EXCERPTED PASSAGE
★ ★ ★
The Tony Blair Institute (TBI), commonly known by its trade name the Tony Blair Institute for Global Change, is a non-profit organisation set up by former UK Prime Minister Tony Blair to provide advice to governments and "to help political leaders build open, inclusive and prosperous societies in an increasingly interconnected world". It claims to help countries, their people and their governments address some of the most difficult challenges in the world today. Bringing together the various organisations Blair set up after leaving office – The Tony Blair Governance Initiative and the Tony Blair Faith Foundation – as well as his work on the Middle East peace process, establishing a new area of work: Renewing the Centre. Blair’s intention was to expand the activity of these organisations, re-orientating the mission to reflect the overlap between extremism, governance, the Middle East and the policies needed to fight populism in the West.

Agenda 
The organisation is not a political party, but it is heavily influenced by the ideology and personal style of Tony Blair.

Blair launched the Institute as a “new policy platform to refill the wide open space in the middle of politics” aimed at combating a “frightening authoritarian populism” that he says is undermining the west’s belief in democracy. He has said the organisation will focus on re-energising the centre ground, fighting religious extremism, African governance and Middle East policy.

In an interview with The Guardian, the former prime minister said his Institute for Global Change is more than a think tank since it would aim to arm front-rank politicians with strategies and policies to rebuild the centre, and combat populism caused by a cultural and economic revolt against the effects of globalisation. In that interview on 17 March 2017 Blair said:
 Labour’s "essential duty" was that the party should be opposed to Brexit at any cost, keeping open an option that allows the British people to think again if they dislike the deal secured (by) Conservative Prime Minister Theresa May. 
 It was not his intention to create a movement like the En Marche! vehicle created by Emmanuel Macron in France, but instead to help create a set of policies to address voters’ anxieties caused by globalisation, including stagnating incomes and migration.

Policy areas 
The Tony Blair Institute believes that extremism, governance, the Middle East and the fight against populism are all interconnected. For example, they say that countries will not develop where extremism flourishes. Without peace in the Middle East, grievances will continue to fester, and conflict will spill-over to other countries. Those seeking refuge have also been used by populists to whip up anger in the West – and, crucially, they say that the centre-ground has to deal with these issues and renew a politics of hope and optimism, rejecting fear and pessimism.

Renewing the Centre Ground 
Headed by German-American political scientist Yascha Mounk, a lecturer at Harvard, they work to revitalise the centre ground of politics and equip today’s leaders to combat the rise of false populism. Focusing on the big policy challenges that globalisation presents, they aim to combat populism and revitalise the centre ground through a corpus of new policy thinking.

Co-existence 
They work to promote co-existence and counter extremism by tackling the ideology behind violence, not just the violence itself, and focusing on responses to extremism that first seek to understand the underlying ideology then addressing it by disrupting its spread, reducing its appeal, and building resilience to its messaging.
★ ★ ★
COMPLETE THE FOLLOWING
[a] Reproduce the Tony Blair Institute text starting at "In an interview" and ending at "incomes and migration.", swapping "globalisation" for "global trade".
[b] Using the text on the Tony Blair Institute, answer each question briefly:
(i) Who heads the work on Renewing the Centre Ground?
(ii) On what date was Blair's interview with The Guardian?
(iii) Which movement, created by Emmanuel Macron, did Blair say he did not intend to copy?

DATA LINES
★ ★ ★
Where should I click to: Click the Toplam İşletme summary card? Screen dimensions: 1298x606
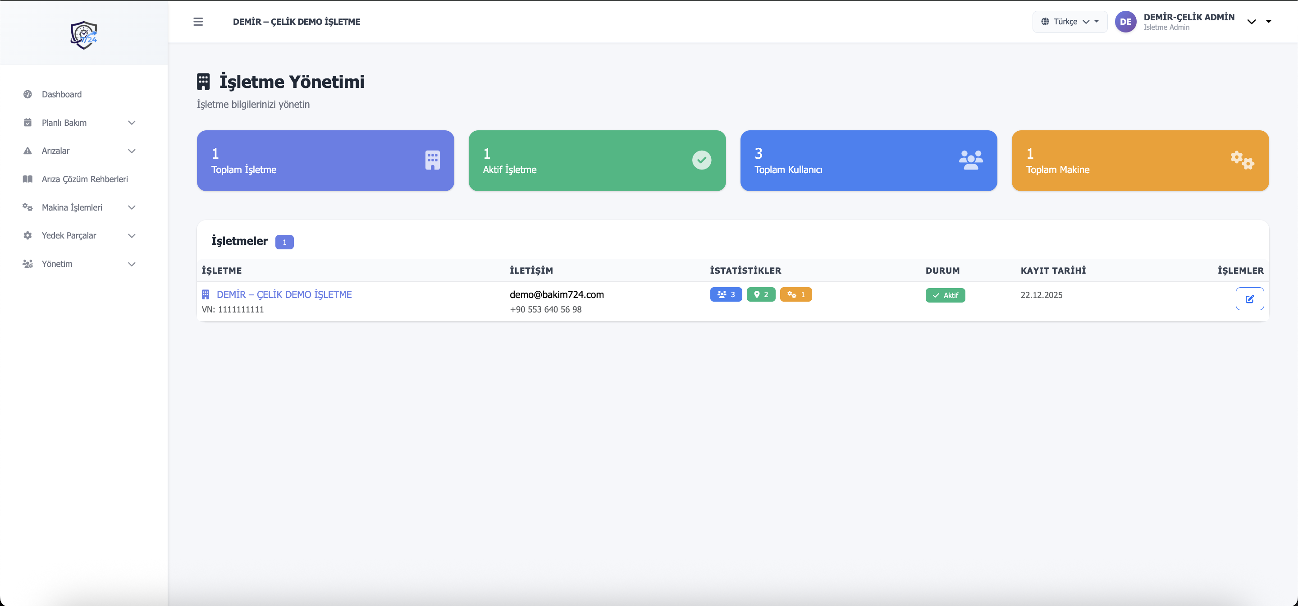(x=325, y=160)
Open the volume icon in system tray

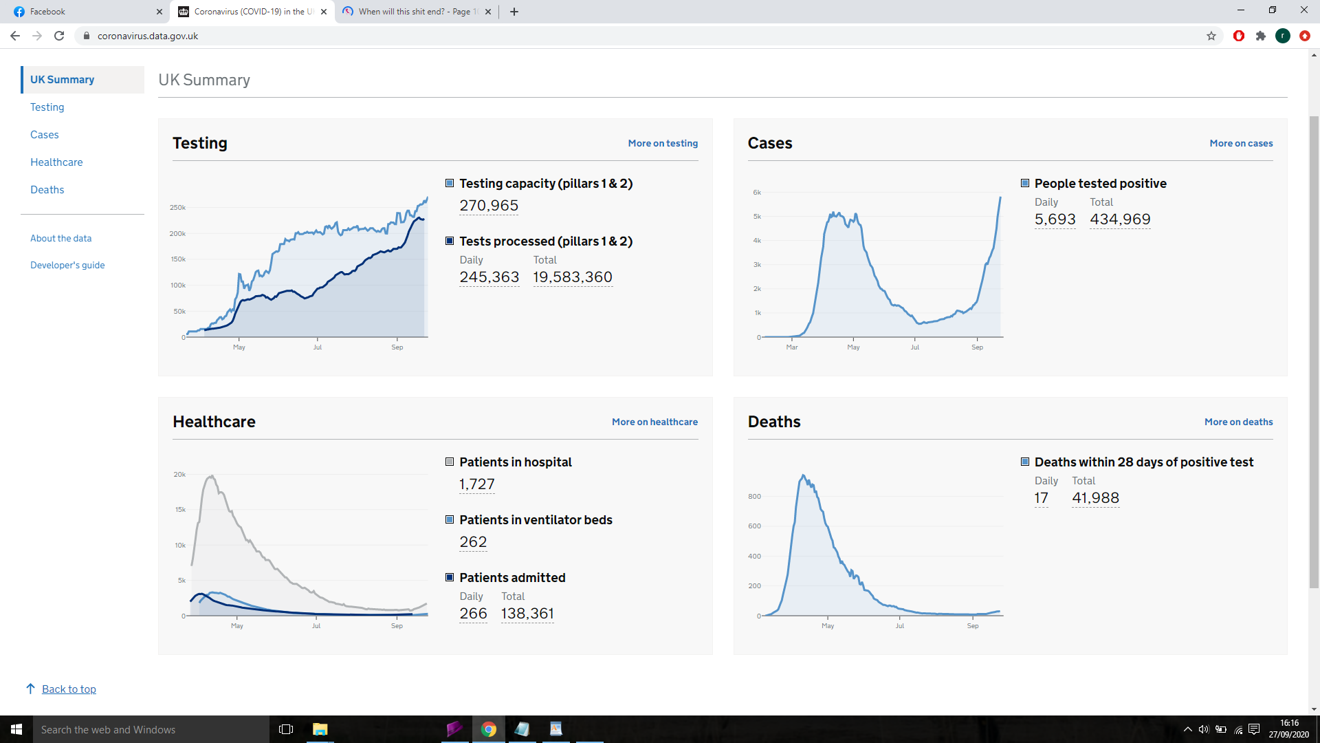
★ ★ ★
RESULTS BY TASK
[a]
In an interview with The Guardian, the former prime minister said his Institute for Global Change is more than a think tank since it would aim to arm front-rank politicians with strategies and policies to rebuild the centre, and combat populism caused by a cultural and economic revolt against the effects of global trade. In that interview on 17 March 2017 Blair said:
 Labour’s "essential duty" was that the party should be opposed to Brexit at any cost, keeping open an option that allows the British people to think again if they dislike the deal secured (by) Conservative Prime Minister Theresa May. 
 It was not his intention to create a movement like the En Marche! vehicle created by Emmanuel Macron in France, but instead to help create a set of policies to address voters’ anxieties caused by global trade, including stagnating incomes and migration.

[b]
(i) Yascha Mounk, a German-American political scientist and lecturer at Harvard.
(ii) 17 March 2017.
(iii) En Marche!